Tristram Shandy’s complex method of writing, and convoluted character development can make it incredibly difficult to learn anything about what Tristram is really saying (if, indeed, he is saying anything all).  Volume V, Chapter XVII describes Tristram’s recollection of his accidental circumcision and, briefly, explains how it occurred. This passage, although interesting in both its brevity (have any other events been described in so little detail?) as well as its parallel to Uncle Toby’s injury of a similar nature, provides two important pieces of numerical data that can aid the reader in developing a timeline for the narrative.

In his recollection of the event, Tristram notes that the date upon which he writes this passage is August 10, 1761; a date which, the editor informs the reader, corresponds to a date in Sterne’s letters (p. 339; p. 682). If the reader were to assume that Tristram is a “pen-name” for Laurence Sterne, then the reader may also infer that Tristram and Sterne would be at approximately the same age at the time of writing. In 1761, Sterne would have been 48 years old, nearing the end of his life expectancy for the 18th Century.  Thus, Sterne would also be 48 years old in 1761.

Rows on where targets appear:
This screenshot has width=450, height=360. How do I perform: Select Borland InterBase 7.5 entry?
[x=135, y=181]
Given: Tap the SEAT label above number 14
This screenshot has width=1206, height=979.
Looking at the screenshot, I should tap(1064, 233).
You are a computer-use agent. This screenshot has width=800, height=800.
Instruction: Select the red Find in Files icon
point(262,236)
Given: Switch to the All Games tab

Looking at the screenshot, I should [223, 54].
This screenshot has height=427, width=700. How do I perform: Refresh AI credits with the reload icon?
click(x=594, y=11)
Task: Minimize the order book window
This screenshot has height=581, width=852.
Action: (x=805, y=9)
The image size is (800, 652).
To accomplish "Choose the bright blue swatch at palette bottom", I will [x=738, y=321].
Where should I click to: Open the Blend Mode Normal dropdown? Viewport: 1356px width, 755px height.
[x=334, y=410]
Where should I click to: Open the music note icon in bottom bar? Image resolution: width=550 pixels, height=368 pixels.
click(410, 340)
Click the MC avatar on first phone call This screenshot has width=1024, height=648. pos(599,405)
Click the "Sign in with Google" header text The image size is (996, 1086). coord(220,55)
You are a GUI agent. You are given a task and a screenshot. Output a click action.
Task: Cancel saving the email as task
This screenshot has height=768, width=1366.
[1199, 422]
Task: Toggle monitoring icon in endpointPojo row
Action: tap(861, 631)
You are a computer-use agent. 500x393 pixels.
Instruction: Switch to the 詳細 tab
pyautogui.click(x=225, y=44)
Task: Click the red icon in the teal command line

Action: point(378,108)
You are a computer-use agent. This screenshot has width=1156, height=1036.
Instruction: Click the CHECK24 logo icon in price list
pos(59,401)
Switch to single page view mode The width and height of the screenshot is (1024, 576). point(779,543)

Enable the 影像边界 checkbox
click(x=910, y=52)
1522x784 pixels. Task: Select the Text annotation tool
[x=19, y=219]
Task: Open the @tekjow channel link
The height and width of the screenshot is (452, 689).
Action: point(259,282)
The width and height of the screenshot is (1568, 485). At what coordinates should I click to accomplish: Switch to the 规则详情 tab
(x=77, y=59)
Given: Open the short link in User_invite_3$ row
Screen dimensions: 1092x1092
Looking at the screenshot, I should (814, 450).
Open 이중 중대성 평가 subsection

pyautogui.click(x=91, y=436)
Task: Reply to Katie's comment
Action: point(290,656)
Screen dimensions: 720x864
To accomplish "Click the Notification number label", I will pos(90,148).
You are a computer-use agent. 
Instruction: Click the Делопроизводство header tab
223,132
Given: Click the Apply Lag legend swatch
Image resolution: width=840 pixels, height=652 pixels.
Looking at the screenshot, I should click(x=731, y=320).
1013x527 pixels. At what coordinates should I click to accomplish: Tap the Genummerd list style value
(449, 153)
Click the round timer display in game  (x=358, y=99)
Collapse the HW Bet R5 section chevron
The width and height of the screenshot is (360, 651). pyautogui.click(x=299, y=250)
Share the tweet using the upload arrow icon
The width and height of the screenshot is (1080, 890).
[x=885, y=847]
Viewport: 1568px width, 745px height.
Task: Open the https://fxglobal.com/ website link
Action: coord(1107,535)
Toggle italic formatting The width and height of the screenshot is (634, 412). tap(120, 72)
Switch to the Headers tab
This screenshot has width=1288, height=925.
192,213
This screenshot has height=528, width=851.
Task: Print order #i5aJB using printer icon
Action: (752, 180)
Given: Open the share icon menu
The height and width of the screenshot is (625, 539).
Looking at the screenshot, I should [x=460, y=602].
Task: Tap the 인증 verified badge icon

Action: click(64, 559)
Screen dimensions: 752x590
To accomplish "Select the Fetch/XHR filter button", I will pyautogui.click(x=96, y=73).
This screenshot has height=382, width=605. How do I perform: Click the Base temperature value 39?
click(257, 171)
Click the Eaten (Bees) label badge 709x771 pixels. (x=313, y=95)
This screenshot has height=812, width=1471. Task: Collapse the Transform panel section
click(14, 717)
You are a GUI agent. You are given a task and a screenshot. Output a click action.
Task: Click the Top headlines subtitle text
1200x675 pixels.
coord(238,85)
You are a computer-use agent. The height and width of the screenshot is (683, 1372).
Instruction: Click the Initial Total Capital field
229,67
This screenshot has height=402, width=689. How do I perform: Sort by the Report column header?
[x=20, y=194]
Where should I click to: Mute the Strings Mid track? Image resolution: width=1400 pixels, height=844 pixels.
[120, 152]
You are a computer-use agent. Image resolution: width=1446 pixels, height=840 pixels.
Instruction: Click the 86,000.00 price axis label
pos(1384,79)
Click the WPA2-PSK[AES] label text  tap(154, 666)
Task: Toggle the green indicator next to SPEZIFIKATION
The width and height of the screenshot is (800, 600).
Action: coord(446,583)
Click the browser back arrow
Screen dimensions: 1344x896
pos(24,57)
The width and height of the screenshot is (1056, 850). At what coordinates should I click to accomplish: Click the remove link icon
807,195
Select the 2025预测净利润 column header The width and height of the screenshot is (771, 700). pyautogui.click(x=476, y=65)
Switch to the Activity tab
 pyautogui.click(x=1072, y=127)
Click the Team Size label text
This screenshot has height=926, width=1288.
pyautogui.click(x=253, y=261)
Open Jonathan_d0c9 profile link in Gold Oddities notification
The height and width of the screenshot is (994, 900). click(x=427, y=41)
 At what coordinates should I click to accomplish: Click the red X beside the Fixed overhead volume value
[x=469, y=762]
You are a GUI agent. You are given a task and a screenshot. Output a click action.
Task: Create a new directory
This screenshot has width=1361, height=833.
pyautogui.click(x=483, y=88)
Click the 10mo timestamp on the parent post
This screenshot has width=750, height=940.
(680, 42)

AIM OF THE TASK:
Write out the essay on Tristram Shandy again, everything from "Tristram Shandy’s complex" down to "for the narrative.", and switch "incredibly difficult" to "extremely hard".

SOLUTION:
Tristram Shandy’s complex method of writing, and convoluted character development can make it extremely hard to learn anything about what Tristram is really saying (if, indeed, he is saying anything all).  Volume V, Chapter XVII describes Tristram’s recollection of his accidental circumcision and, briefly, explains how it occurred. This passage, although interesting in both its brevity (have any other events been described in so little detail?) as well as its parallel to Uncle Toby’s injury of a similar nature, provides two important pieces of numerical data that can aid the reader in developing a timeline for the narrative.